Uno degli aspetti più affascinanti del romanzo è l’intreccio tra la vicenda personale di Tarare e il contesto storico della Rivoluzione francese. Non è casuale che la vita di un uomo divorato dalla fame si svolga sullo sfondo di un popolo che insorge proprio contro la fame, la miseria e le ingiustizie. Il romanzo ci restituisce così l’immagine di una società affamata non solo di pane ma di giustizia, libertà e sangue. Tarare diventa il simbolo di un0epoca che divora se stessa pur di non rinascere.
La scrittura della Blakemore è dura e visionaria, un incrocio tra il barocco letterario e la sensibilità contemporanea per il dettaglio perturbante, alterna passaggi lirici a descrizioni brutali in cui il corpo viene osservato senza filtri. Ciò che colpisce è la capacità di rendere qualcosa come i rifiuti e la decomposizione, un oggetto di alta letteratura, costringendo così il lettore a restare dentro questa esperienza sensoriale facendolo oscillare tra il disgusto e la compassione.
L’insaziabile non è un libro per tutti, richiede una grande forza d’animo e uno stomaco forte oltre che la disponibilità ad affrontare temi che raramente trovano spazio nella narrativa contemporanea. Blakemore ci ricorda che la letteratura non serve solo a consolare o intrattenere, ma anche a mostrare ciò che si tende a rimuovere o a non voler vedere.
La figura di Tarare, pur nella sua marginalità diventa specchio dell’umano universale: siamo tutti creature divorate dal desiderio che non trova pace, sia esso cibo, amore o potere.
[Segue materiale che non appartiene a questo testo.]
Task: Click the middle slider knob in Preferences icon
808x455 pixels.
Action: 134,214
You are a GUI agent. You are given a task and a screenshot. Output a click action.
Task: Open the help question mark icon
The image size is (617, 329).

La sua tragedia ci parla della nostra stessa condizione, della tensione tra l’anelito alla trascendenza e la realtà ineluttabile della carne. Questo resta quindi un romanzo che scava nel cuore nero dell’essere umano rivelando come la fame in tutte le sue forme, sia il motore che spinge plasma e infine consuma l’uomo.
L’insaziabile è quindi sì una lettura disturbante ma proprio per questo necessario, perchè ci ricorda che non siamo altro che esseri affamati fatti di carne e sangue e sempre in bilico tra il bisogno di nutrirci e la paura di essere divorati.